一般的に家族信託の契約期間は長期間に及びます。それは、老親が死亡するまでの期間とする「死亡終了型」の信託契約が多いからです。親が元気なうちに締結しておく契約ですので、親がその後死亡するまでは長くて数十年続き事も考えられます。しかし信託契約の中では死亡終了型はまだ継続期間が短い方です。「合意終了型」となれば、老親が死亡した後もやめたいタイミングまで継続でき、最後は受益者と受託者の合意で終了させます。
死亡終了型は、親の老後の資産管理を目的としており、親一代限りが基本です。両親ともいれば一方の死亡後にもう一方の老後の生活を支えるための契約設計もありますので、もう少し長くなります。

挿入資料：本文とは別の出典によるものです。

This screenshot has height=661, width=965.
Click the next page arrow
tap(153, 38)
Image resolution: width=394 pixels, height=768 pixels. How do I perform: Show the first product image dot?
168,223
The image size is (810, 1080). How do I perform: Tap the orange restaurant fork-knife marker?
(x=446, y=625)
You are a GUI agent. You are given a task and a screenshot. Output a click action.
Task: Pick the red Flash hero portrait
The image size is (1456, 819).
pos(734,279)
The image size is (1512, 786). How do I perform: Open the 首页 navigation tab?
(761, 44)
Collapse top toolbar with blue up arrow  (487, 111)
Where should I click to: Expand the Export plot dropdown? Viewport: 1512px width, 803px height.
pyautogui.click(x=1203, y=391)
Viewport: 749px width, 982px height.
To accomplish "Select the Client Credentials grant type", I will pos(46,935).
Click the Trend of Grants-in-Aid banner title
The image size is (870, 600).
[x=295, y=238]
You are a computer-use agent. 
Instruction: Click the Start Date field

更に親以外に障害を持つ子ども等がいたら、親の亡き後はその子を受益者とする信託契約となり、その子が死亡するまで継続させます。いずれにしても誰かの死亡で終了させる信託契約を「死亡終了型」と呼びます。最も需要が多いタイプの信託契約と言えます。
合意終了型は、特に不動産収入がある家庭で採用される契約です。親が死亡した後での家賃収入を子供間で平等に分けて欲しいという気持ちがあれば、そのことを信託契約で設計できます。また、適切なタイミングで賃貸物件を売却して、その代金を子供間で分けて終了させることも可能です。
前回までの投稿でも述べましたが、家族信託契約は相当長期間にわたる契約になるため、契約設計時にはじっくりと家族会議を重ね、将来登場予定の利害関係人まで交えた話し合いをして決めるべきです。遺言と違い一方的な意思表示ではありません。契約当事者双方の合意の下で進めるものです。